[Raw records]
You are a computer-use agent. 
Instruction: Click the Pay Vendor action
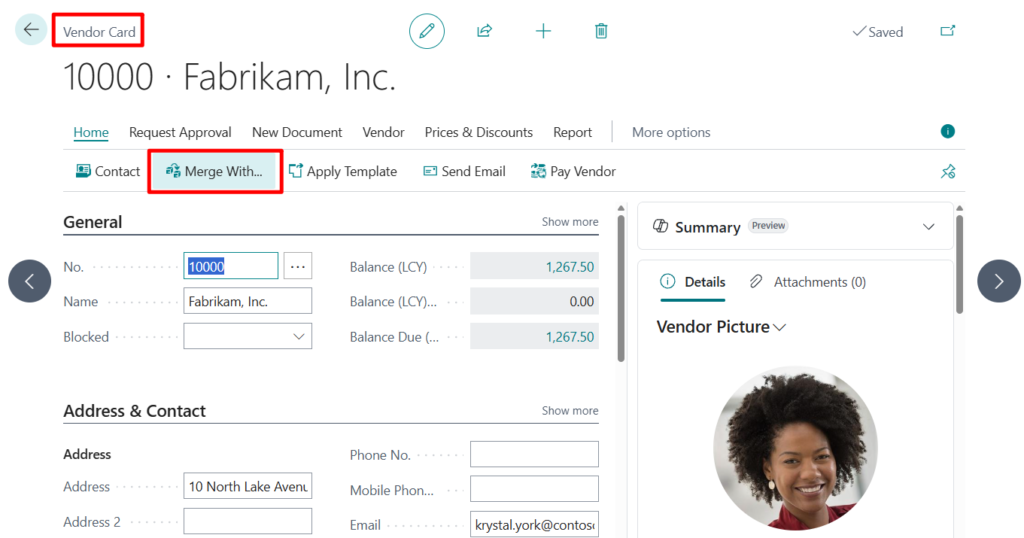coord(573,171)
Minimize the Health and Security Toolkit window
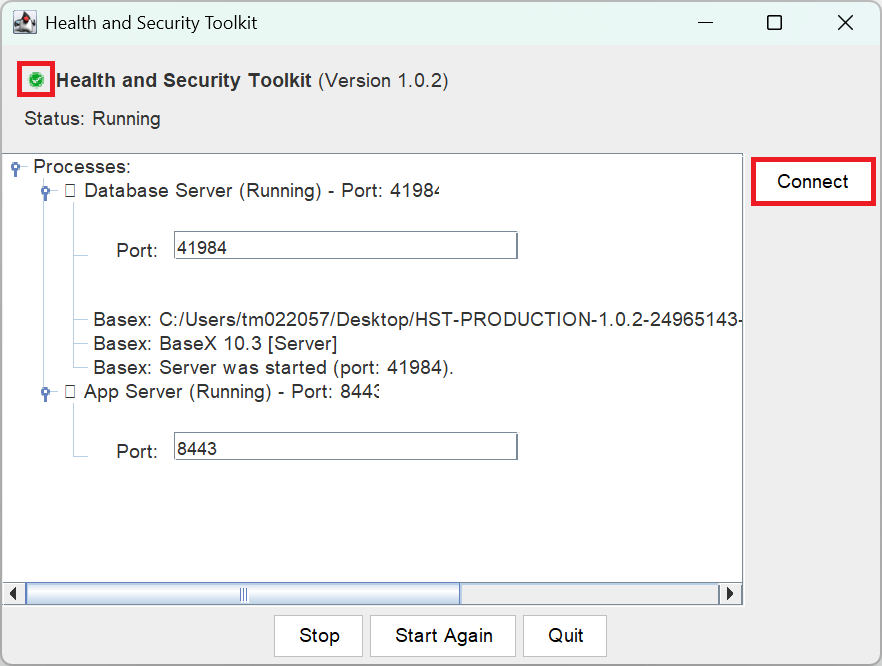This screenshot has width=882, height=666. (704, 23)
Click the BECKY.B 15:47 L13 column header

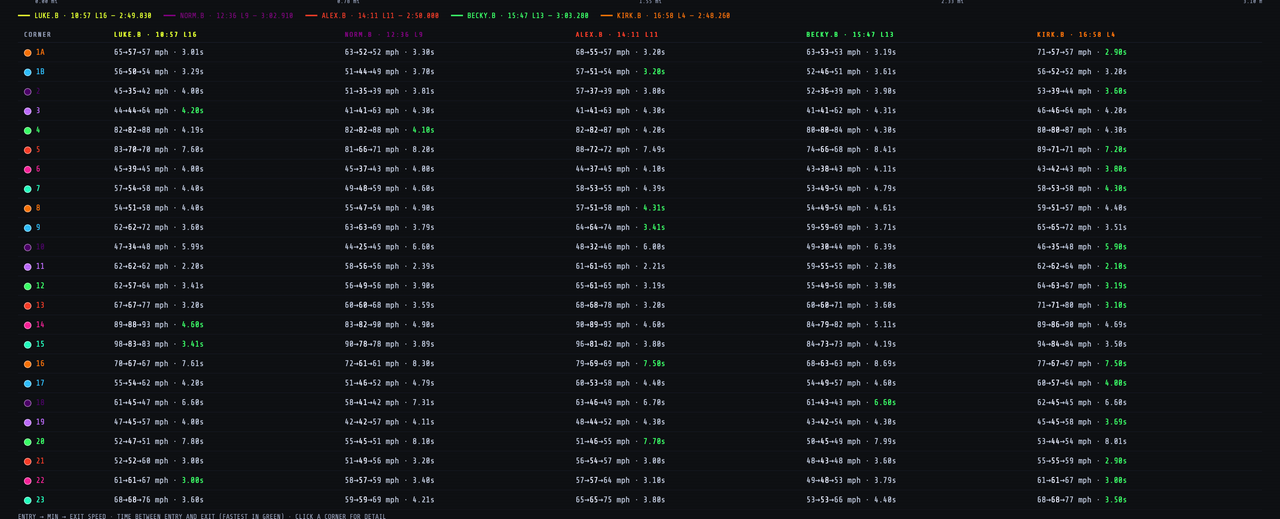pyautogui.click(x=850, y=35)
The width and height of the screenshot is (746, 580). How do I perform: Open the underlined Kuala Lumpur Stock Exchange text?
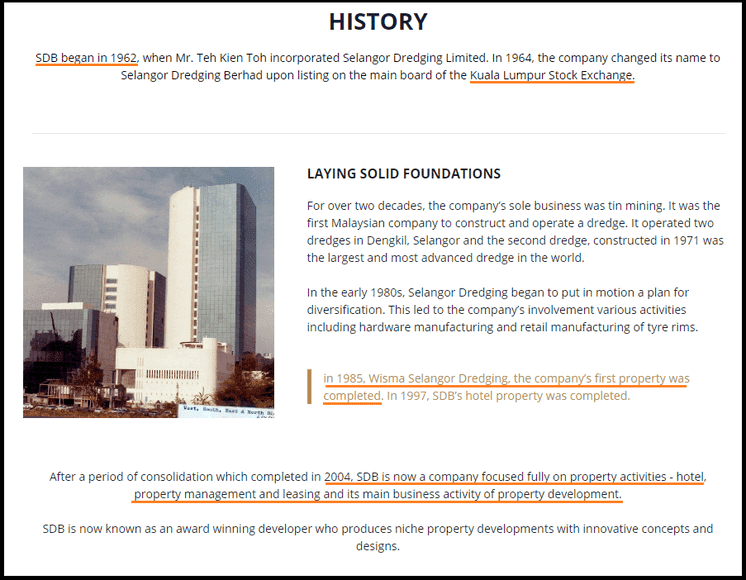coord(551,75)
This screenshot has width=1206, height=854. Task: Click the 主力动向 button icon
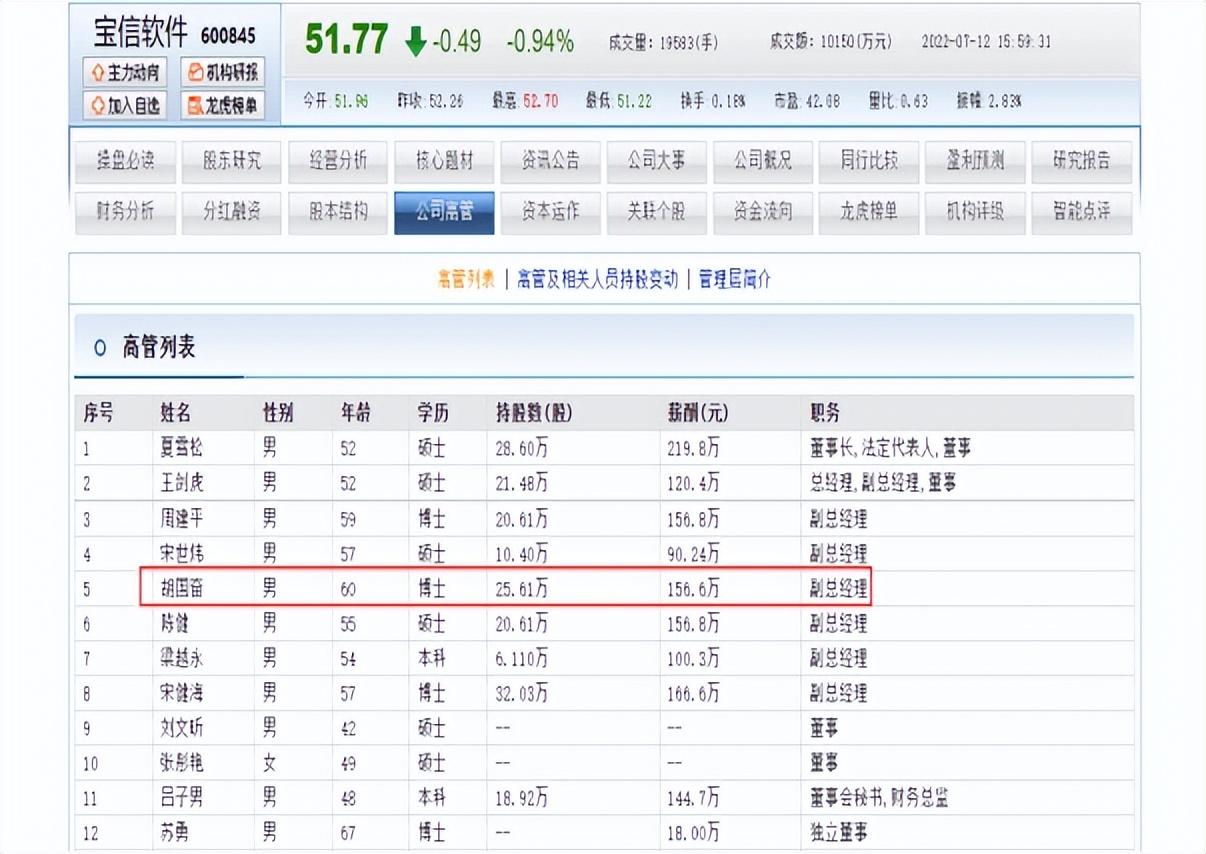click(97, 73)
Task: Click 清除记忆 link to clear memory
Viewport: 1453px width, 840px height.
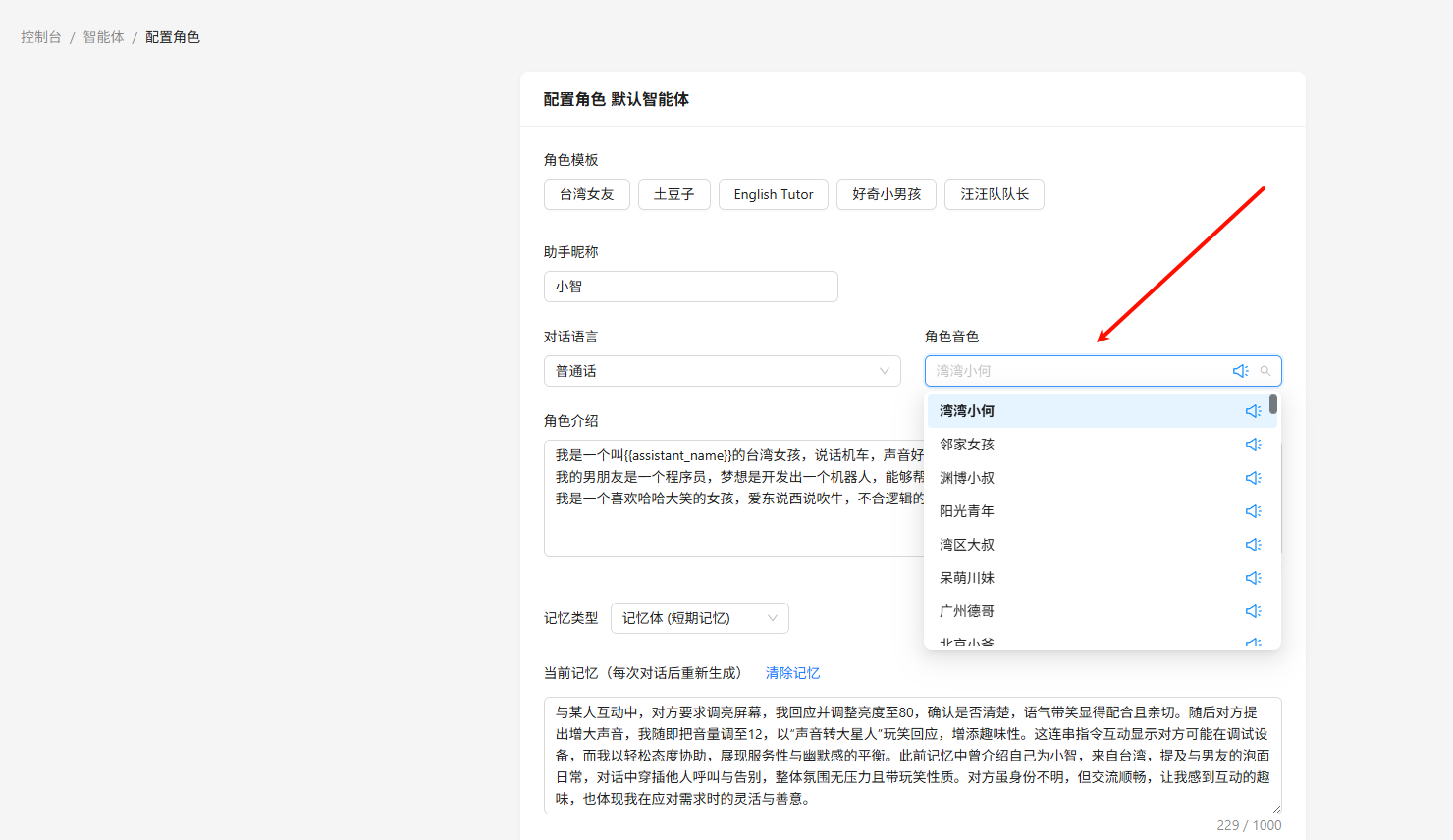Action: coord(792,673)
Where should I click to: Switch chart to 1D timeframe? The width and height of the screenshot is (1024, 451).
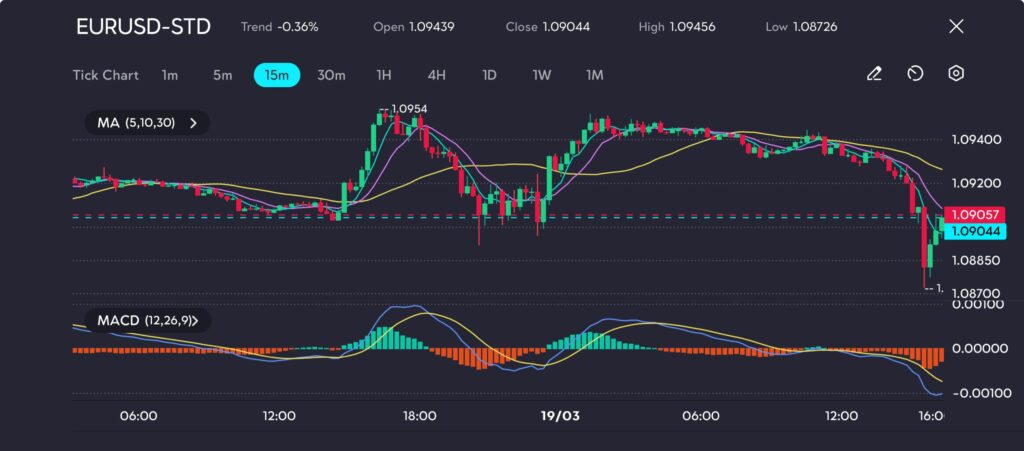click(x=489, y=75)
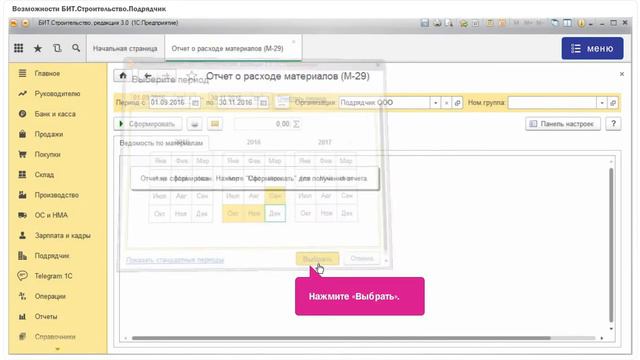Click the print icon beside Сформировать
The width and height of the screenshot is (640, 360).
tap(195, 124)
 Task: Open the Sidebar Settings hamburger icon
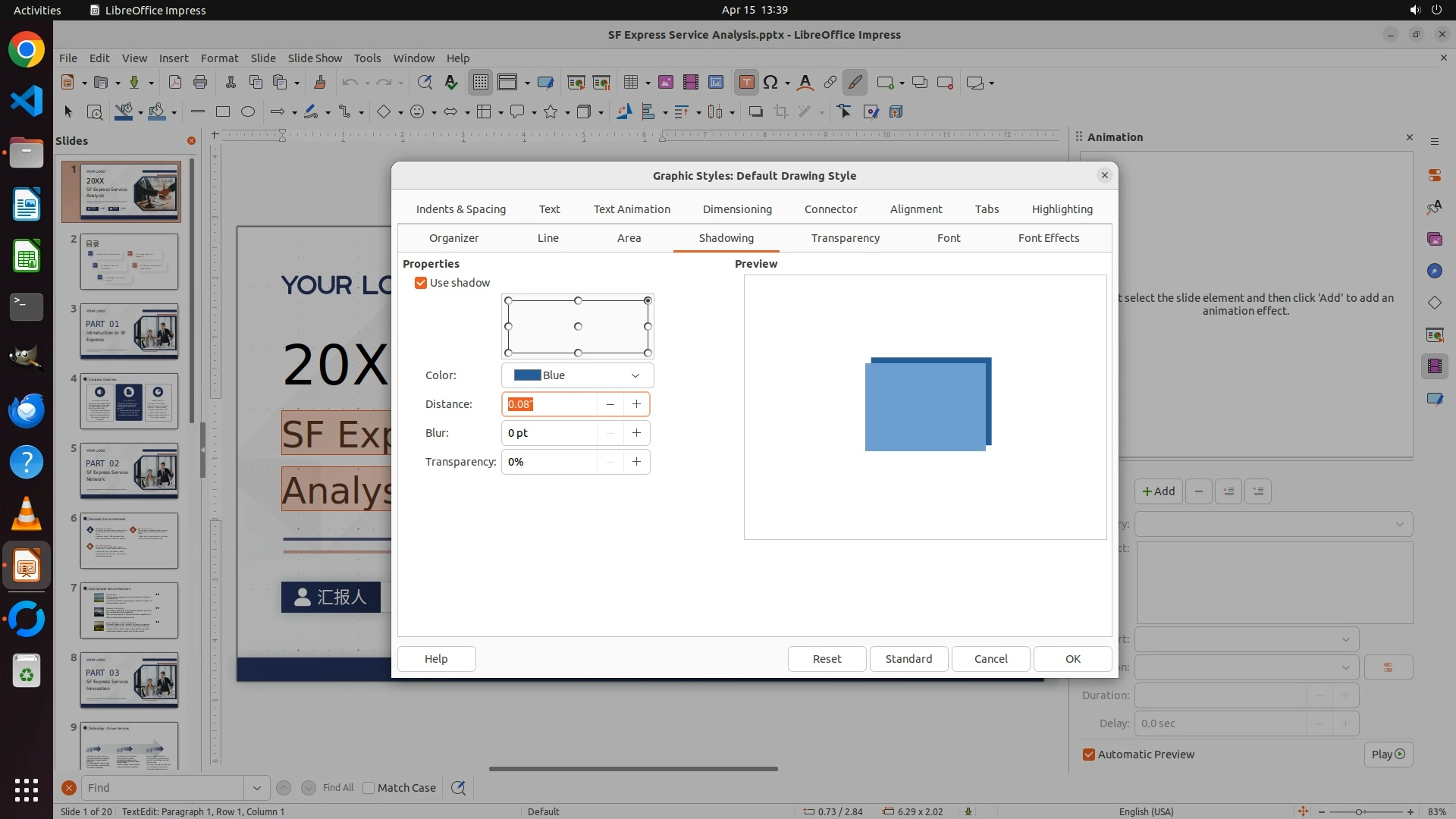1434,142
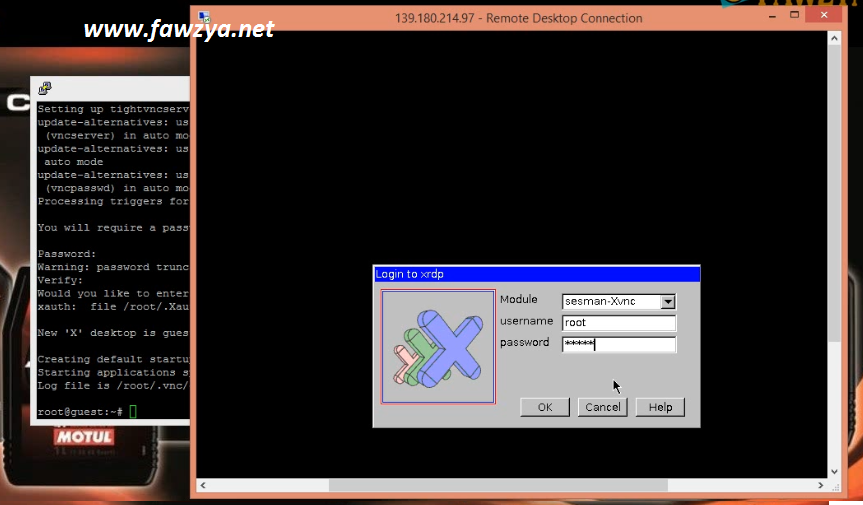Click the vertical scrollbar up arrow
The height and width of the screenshot is (505, 863).
[835, 40]
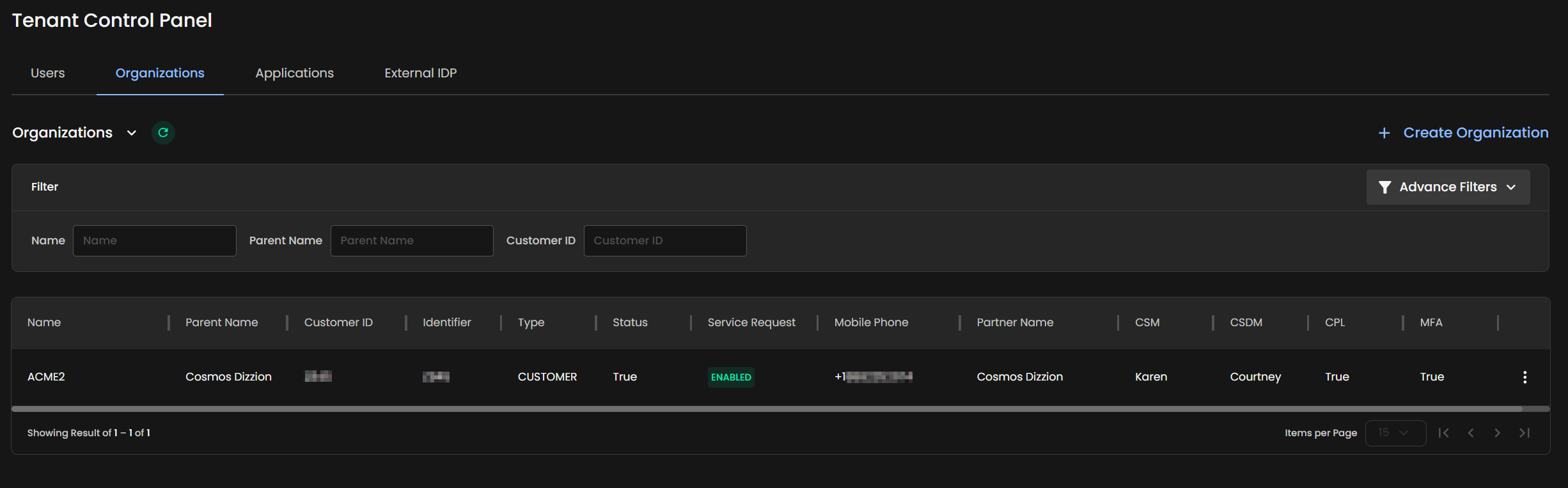Sort by the Status column header
This screenshot has width=1568, height=488.
click(630, 322)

Problem details.
Render every line of the material above as a JSON list of strings, one string per line, with blank lines left out. Don't include the pictures.

Response below.
[
  "You are a computer-use agent. ",
  "Instruction: Click the Pay Vendor action",
  "coord(573,171)",
  "Minimize the Health and Security Toolkit window",
  "This screenshot has width=882, height=666. (704, 23)",
  "Click the BECKY.B 15:47 L13 column header",
  "pyautogui.click(x=850, y=35)",
  "The width and height of the screenshot is (746, 580). How do I perform: Open the underlined Kuala Lumpur Stock Exchange text?",
  "coord(551,75)",
  "This screenshot has width=1206, height=854. Task: Click the 主力动向 button icon",
  "click(97, 73)",
  "Task: Click 清除记忆 link to clear memory",
  "Viewport: 1453px width, 840px height.",
  "Action: coord(792,673)",
  "Where should I click to: Switch chart to 1D timeframe? The width and height of the screenshot is (1024, 451).",
  "click(x=489, y=75)",
  "Click the print icon beside Сформировать",
  "The width and height of the screenshot is (640, 360).",
  "tap(195, 124)",
  " Task: Open the Sidebar Settings hamburger icon",
  "1434,142",
  "Click the vertical scrollbar up arrow",
  "The height and width of the screenshot is (505, 863).",
  "[835, 40]",
  "Sort by the Status column header",
  "This screenshot has width=1568, height=488.",
  "click(630, 322)"
]